The company is certified under the "EU-US Data Privacy Framework" (DPF). The DPF is an agreement between the European Union and the USA that ensures compliance with European data protection standards for data processing in the USA. Each company certified under the DPF commits to complying with these data protection standards. More information is available at: Data Privacy Framework.

Google Maps

This website uses the Google Maps mapping service. The provider is Google Ireland Limited ("Google"), Gordon House, Barrow Street, Dublin 4, Ireland.

To use the functions of Google Maps, it is necessary to store your IP address. This information is typically transmitted to a Google server in the USA and stored there. The provider of this site has no influence over this data transfer. When Google Maps is activated, Google may use Google Fonts for the uniform representation of fonts. When calling up Google Maps, your browser loads the required web fonts into your browser cache to display texts and fonts correctly.

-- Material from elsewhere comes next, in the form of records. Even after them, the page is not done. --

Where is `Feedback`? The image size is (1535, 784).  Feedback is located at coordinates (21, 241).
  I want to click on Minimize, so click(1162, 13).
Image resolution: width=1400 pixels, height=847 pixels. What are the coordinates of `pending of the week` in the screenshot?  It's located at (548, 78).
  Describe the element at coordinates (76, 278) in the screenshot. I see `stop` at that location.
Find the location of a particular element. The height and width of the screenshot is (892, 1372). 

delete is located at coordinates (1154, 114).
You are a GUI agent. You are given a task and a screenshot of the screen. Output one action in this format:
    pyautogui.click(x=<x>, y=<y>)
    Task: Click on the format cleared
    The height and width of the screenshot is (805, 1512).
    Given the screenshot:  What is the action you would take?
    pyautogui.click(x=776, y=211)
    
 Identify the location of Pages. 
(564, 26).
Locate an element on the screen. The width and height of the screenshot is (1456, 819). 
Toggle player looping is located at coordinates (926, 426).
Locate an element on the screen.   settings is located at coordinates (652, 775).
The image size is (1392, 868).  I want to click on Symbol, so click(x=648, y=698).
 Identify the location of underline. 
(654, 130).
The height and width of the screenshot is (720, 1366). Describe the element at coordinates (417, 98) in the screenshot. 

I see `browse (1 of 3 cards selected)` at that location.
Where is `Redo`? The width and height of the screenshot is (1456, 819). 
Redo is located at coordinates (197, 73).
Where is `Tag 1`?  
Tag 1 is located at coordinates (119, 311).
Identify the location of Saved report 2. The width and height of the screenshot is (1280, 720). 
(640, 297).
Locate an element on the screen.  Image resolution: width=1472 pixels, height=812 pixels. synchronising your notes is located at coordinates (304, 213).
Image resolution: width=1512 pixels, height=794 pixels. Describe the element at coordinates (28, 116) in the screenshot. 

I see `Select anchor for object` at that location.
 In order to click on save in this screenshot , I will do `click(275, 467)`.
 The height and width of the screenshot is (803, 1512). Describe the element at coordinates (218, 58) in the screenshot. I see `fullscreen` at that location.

The use of Google Maps is in the interest of an appealing presentation of our online offerings and an easy location of the places we have indicated on the website. This constitutes a legitimate interest within the meaning of Article 6(1)(f) GDPR. If a corresponding consent was requested, the processing takes place exclusively on the basis of Article 6(1)(a) GDPR and § 25(1) TTDSG, insofar as the consent includes the storage of cookies or access to information on the user’s device (e.g., device fingerprinting) within the meaning of TTDSG. The consent can be revoked at any time.

The data transfer to the USA is based on the Standard Contractual Clauses of the EU Commission. Details can be found here: Google GDPR Controller Terms and Google Standard Contractual Clauses.

More information on how Google handles user data can be found in Google's privacy policy: Google Privacy Policy.

The company is certified under the "EU-US Data Privacy Framework" (DPF). The DPF is an agreement between the European Union and the USA that ensures compliance with European data protection standards for data processing in the USA. Each company certified under the DPF commits to complying with these data protection standards. More information is available at: EU-US Data Privacy Framework.